→ **BRIEF**
Revise the records starting at the line that contains "Image resolution: width=600" and ending at the end of the records, putting "screen image" in place of "screenshot" and leaving everything else unchanged. Leave the pictures out of your answer.

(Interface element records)

══════════════════════════════

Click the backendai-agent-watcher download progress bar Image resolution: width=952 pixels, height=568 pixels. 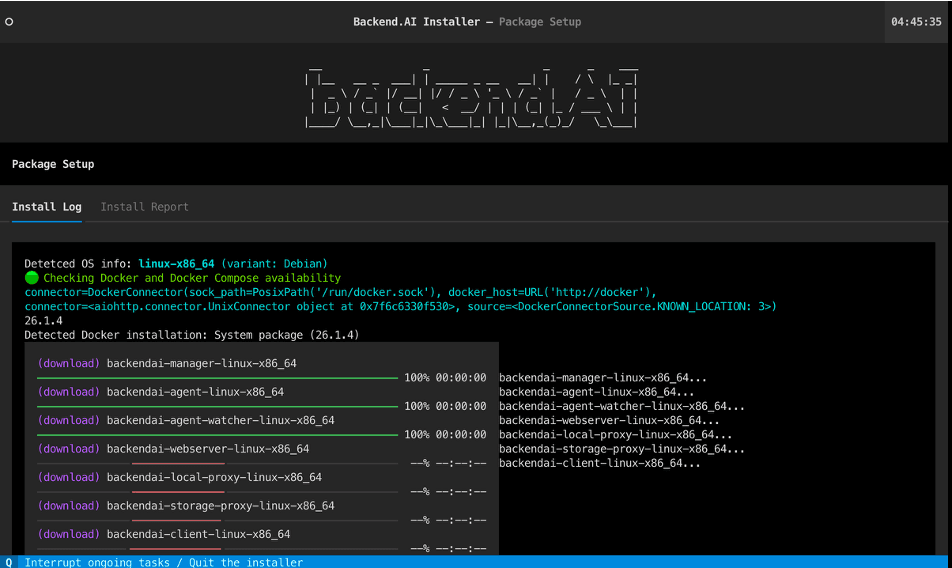pyautogui.click(x=217, y=435)
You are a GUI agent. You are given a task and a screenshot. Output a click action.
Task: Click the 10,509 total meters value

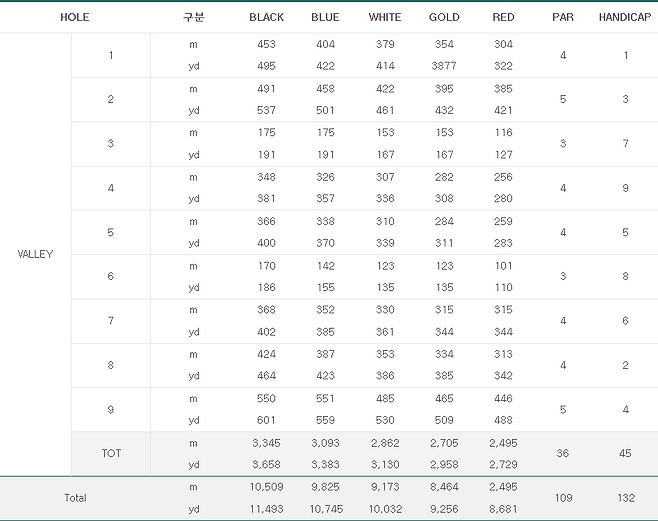[267, 486]
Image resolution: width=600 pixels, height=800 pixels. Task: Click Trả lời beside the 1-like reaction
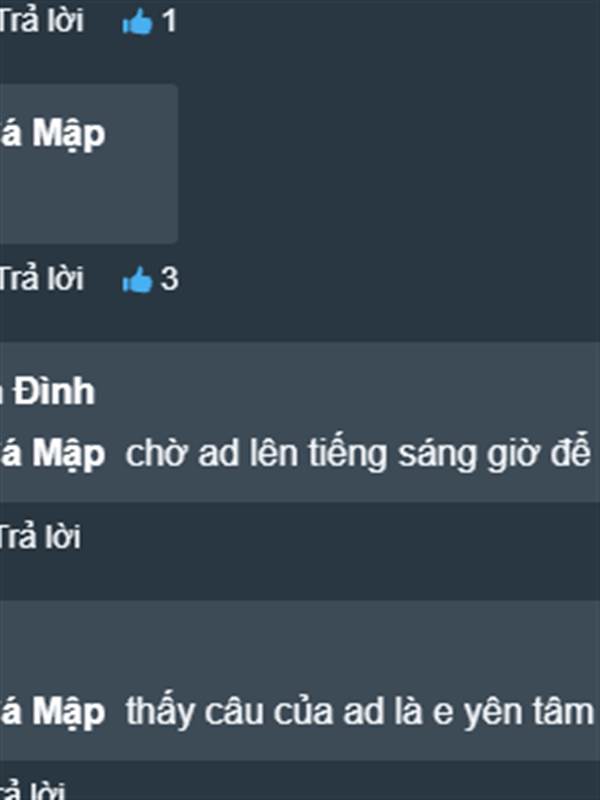point(41,21)
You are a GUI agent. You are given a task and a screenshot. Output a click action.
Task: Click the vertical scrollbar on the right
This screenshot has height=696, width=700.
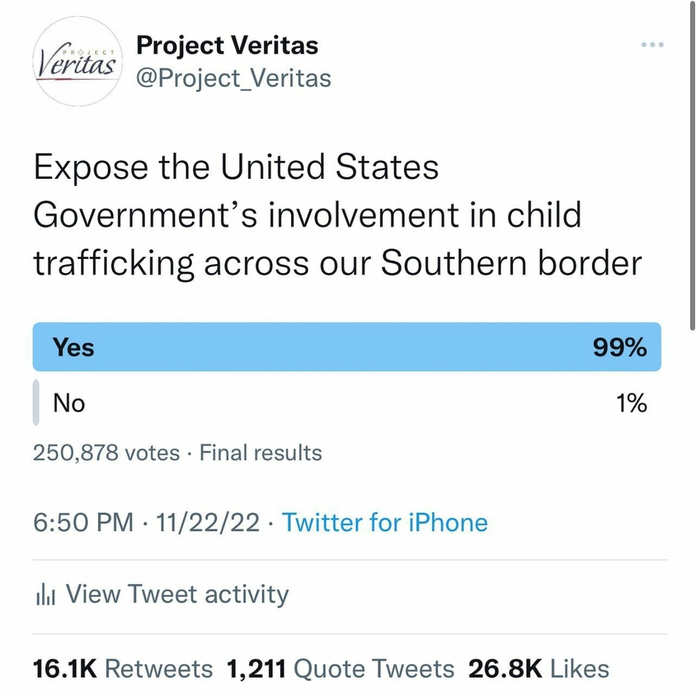coord(693,160)
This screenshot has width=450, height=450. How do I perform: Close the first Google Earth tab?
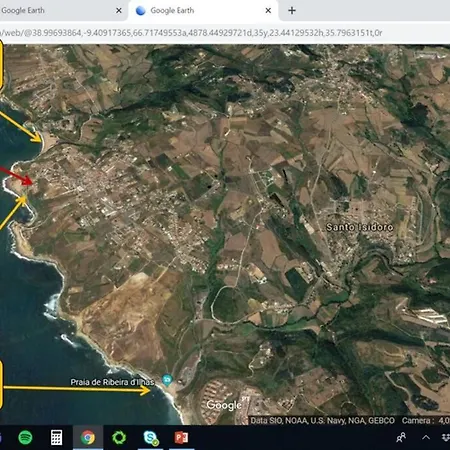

══════════════════════════════

→ **TASK ANSWER**
Image resolution: width=600 pixels, height=800 pixels. Task: Click Trả lời beside the 1-like reaction
point(41,21)
You are a GUI agent. You are given a task and a screen image. Output a click action.
Task: Click the vertical scrollbar on the right
This screen image has height=696, width=700.
coord(693,160)
This screen image has width=450, height=450. How do I perform: Close the first Google Earth tab?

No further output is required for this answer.